Regular Insurance Valuations - Why?
Let's now examine each in more detail.
Management is responsible for ensuring that a company's assets are properly utilised and protected. Insurance addresses the issue of protection, however, if the sums insured do not properly reflect the possible risk then management is either wasting money on excess premiums (in the case of over-insuring) or taking unnecessary risk (in the case of under-insuring). Most, if not all, policies contain a co-insurance clause (also known as the "Condition of Average Clause") which comes into effect when a loss occurs and it is determined that the Sum Insured is less than the true value ("Value at Risk"). The co-insurance clause basically means that if the assets are under-insured, the company is opting to carry the risk for the difference between the Value at Risk and the Sum Insured. In essence this means that the amount paid by an insurer in the event of a loss equals the actual loss multiplied by the ratio of the Sum Insured divided by the Value at Risk. A simplified example follows:
Sum Insured: US$8 million
Value at Risk: US$10 million
Therefore the company is co-insuring the difference of US$2 million.
If a loss occurs which costs US$5 million to rectify, the insurance company will only pay US$4 million and the company will have to pay the remaining US$1 million (US$8m / US$10m = 80%, US$5m * 80% = US$4m). On the other side of the coin, over-insuring is purely a waste of money. Insurance companies will never pay out more than assets are worth regardless of the how much cover you have. In other words, if you insure for 20% more than your assets are worth, the insurance company will only pay out up to the actual value of the assets, the remaining cover is redundant and the premiums on this cover could have been saved.
As for how insurance valuations can assist in the settlement of a claim, simply having had a valuation done can help reduce settlement time as the insurers are less likely to suspect under-insurance and test for this in order to apply the coinsurance clause. The information gathered in the valuation process – photographs, drawings, specific machine information, etc – can also help determine exactly what was on site and provide corroborating evidence in proving the claim. The valuers can also be brought in to work with the loss adjusters and assist them in determining the current value of the loss.

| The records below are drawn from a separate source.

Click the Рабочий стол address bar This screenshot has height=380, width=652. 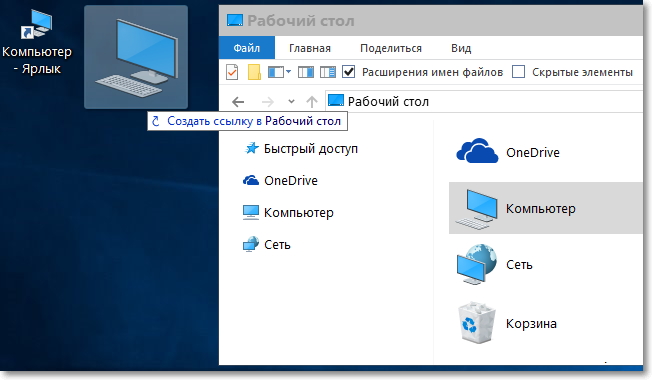coord(484,101)
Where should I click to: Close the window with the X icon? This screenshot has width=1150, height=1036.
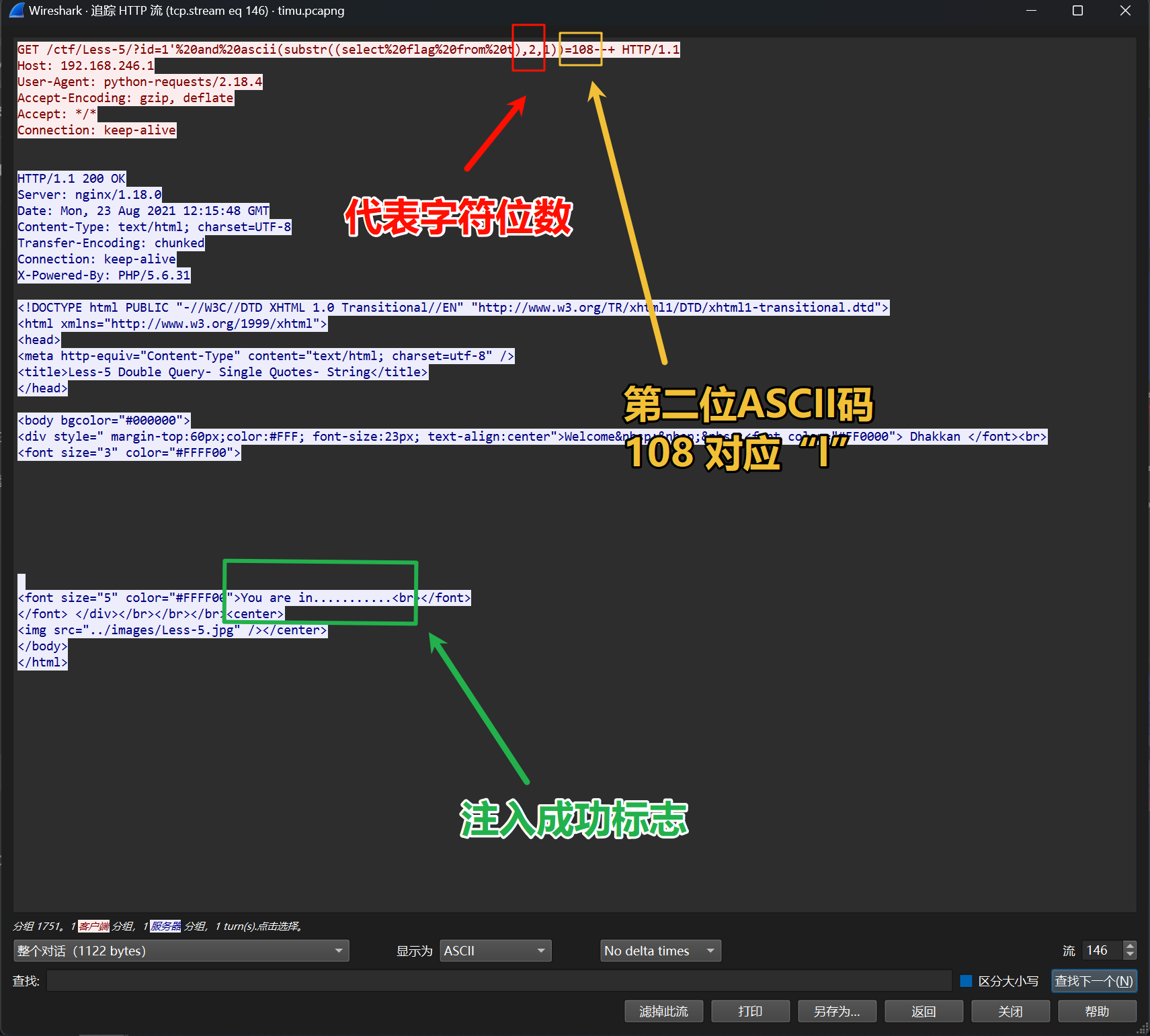1124,11
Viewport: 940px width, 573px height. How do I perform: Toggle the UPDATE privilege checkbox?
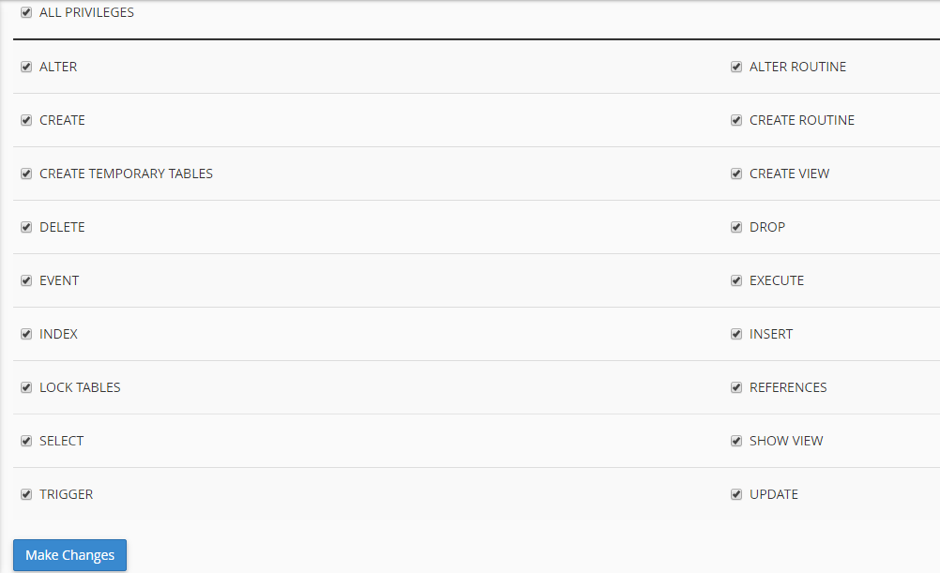[x=736, y=494]
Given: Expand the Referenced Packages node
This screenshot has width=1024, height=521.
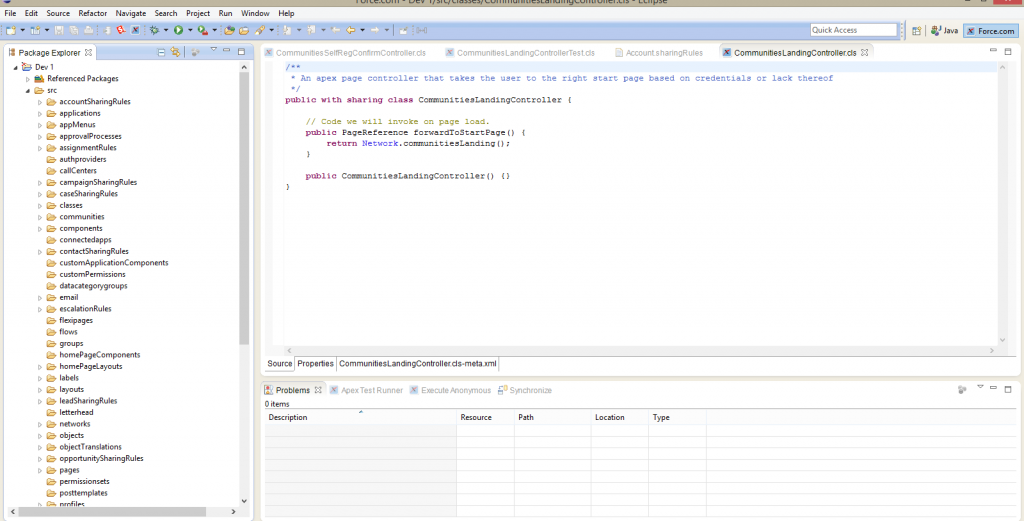Looking at the screenshot, I should click(x=29, y=78).
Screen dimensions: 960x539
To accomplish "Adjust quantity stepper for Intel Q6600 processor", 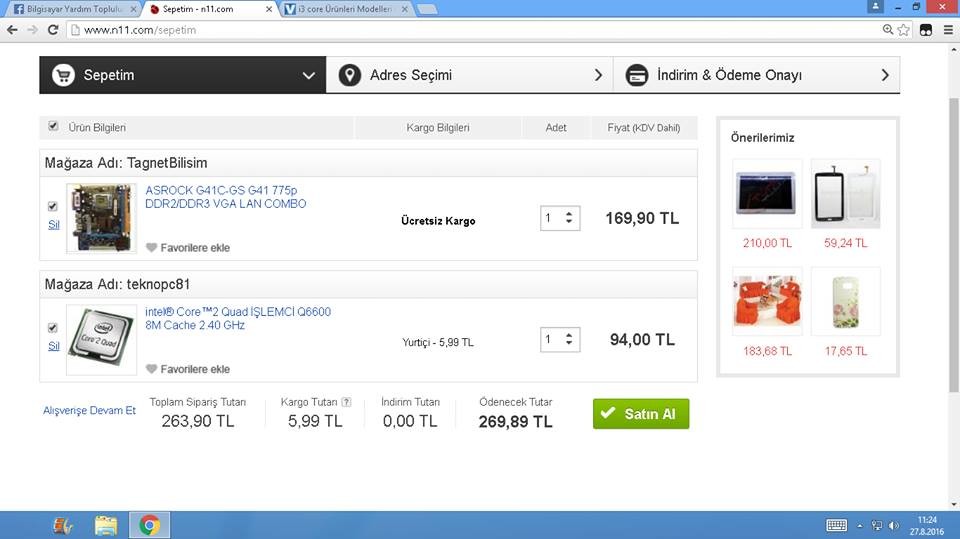I will pyautogui.click(x=569, y=340).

Regular insurance valuations are cost effective – once a valuation program has been put in place, it can help ensure that you are managing your insurance costs and cover effectively and provide support for claims. One important aspect of an insurance valuation program is determining what to value and how frequently, this is something that your valuers can help you decide and will depend on the nature of your business – how quickly costs change, how many similar locations you might operate from, whether there are long term economic factors which impact on asset utilisation, etc. While many insurance programs are similar, no two are the same – make sure your valuers are properly tailoring their services to your specific needs.